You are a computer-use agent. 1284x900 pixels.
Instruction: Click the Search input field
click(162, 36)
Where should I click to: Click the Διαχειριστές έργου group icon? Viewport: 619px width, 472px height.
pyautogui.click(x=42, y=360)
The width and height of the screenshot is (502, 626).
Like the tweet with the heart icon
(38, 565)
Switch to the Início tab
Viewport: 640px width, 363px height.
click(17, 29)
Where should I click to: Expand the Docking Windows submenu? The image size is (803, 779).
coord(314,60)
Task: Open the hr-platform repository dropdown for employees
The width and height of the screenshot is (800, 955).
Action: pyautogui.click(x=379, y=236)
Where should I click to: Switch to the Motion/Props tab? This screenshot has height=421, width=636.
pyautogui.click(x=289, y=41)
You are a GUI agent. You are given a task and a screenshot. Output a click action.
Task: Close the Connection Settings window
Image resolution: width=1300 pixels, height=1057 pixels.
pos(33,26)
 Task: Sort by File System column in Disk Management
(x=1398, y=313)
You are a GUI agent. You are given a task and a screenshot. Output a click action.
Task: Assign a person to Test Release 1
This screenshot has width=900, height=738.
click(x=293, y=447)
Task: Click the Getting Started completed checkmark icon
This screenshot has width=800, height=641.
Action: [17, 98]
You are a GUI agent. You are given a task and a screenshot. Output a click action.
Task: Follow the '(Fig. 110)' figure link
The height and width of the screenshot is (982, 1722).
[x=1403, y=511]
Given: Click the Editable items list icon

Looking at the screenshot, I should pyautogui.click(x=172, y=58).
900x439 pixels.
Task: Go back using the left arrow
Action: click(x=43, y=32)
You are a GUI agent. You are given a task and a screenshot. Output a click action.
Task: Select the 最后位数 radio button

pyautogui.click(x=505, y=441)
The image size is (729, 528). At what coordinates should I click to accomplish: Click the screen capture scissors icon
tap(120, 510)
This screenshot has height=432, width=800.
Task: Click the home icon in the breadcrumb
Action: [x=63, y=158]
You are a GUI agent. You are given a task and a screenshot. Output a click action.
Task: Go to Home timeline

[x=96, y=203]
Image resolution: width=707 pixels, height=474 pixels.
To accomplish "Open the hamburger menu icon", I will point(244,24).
^^^^
Required work:
Each and every entry needs to be repeated exactly.

Solution to this exercise:
You are a computer-use agent. 1284x900 pixels.
Instruction: Click the Search input field
click(162, 36)
Where should I click to: Click the Διαχειριστές έργου group icon? Viewport: 619px width, 472px height.
pyautogui.click(x=42, y=360)
The width and height of the screenshot is (502, 626).
Like the tweet with the heart icon
(38, 565)
Switch to the Início tab
Viewport: 640px width, 363px height.
click(17, 29)
Where should I click to: Expand the Docking Windows submenu? The image size is (803, 779).
coord(314,60)
Task: Open the hr-platform repository dropdown for employees
The width and height of the screenshot is (800, 955).
Action: pyautogui.click(x=379, y=236)
Where should I click to: Switch to the Motion/Props tab? This screenshot has height=421, width=636.
pyautogui.click(x=289, y=41)
You are a GUI agent. You are given a task and a screenshot. Output a click action.
Task: Close the Connection Settings window
Image resolution: width=1300 pixels, height=1057 pixels.
pos(33,26)
 Task: Sort by File System column in Disk Management
(x=1398, y=313)
You are a GUI agent. You are given a task and a screenshot. Output a click action.
Task: Assign a person to Test Release 1
This screenshot has width=900, height=738.
click(x=293, y=447)
Task: Click the Getting Started completed checkmark icon
This screenshot has width=800, height=641.
Action: [17, 98]
You are a GUI agent. You are given a task and a screenshot. Output a click action.
Task: Follow the '(Fig. 110)' figure link
The height and width of the screenshot is (982, 1722).
[x=1403, y=511]
Given: Click the Editable items list icon

Looking at the screenshot, I should pyautogui.click(x=172, y=58).
900x439 pixels.
Task: Go back using the left arrow
Action: click(x=43, y=32)
You are a GUI agent. You are given a task and a screenshot. Output a click action.
Task: Select the 最后位数 radio button

pyautogui.click(x=505, y=441)
The image size is (729, 528). At what coordinates should I click to accomplish: Click the screen capture scissors icon
tap(120, 510)
This screenshot has height=432, width=800.
Task: Click the home icon in the breadcrumb
Action: [x=63, y=158]
You are a GUI agent. You are given a task and a screenshot. Output a click action.
Task: Go to Home timeline

[x=96, y=203]
Image resolution: width=707 pixels, height=474 pixels.
To accomplish "Open the hamburger menu icon", I will point(244,24).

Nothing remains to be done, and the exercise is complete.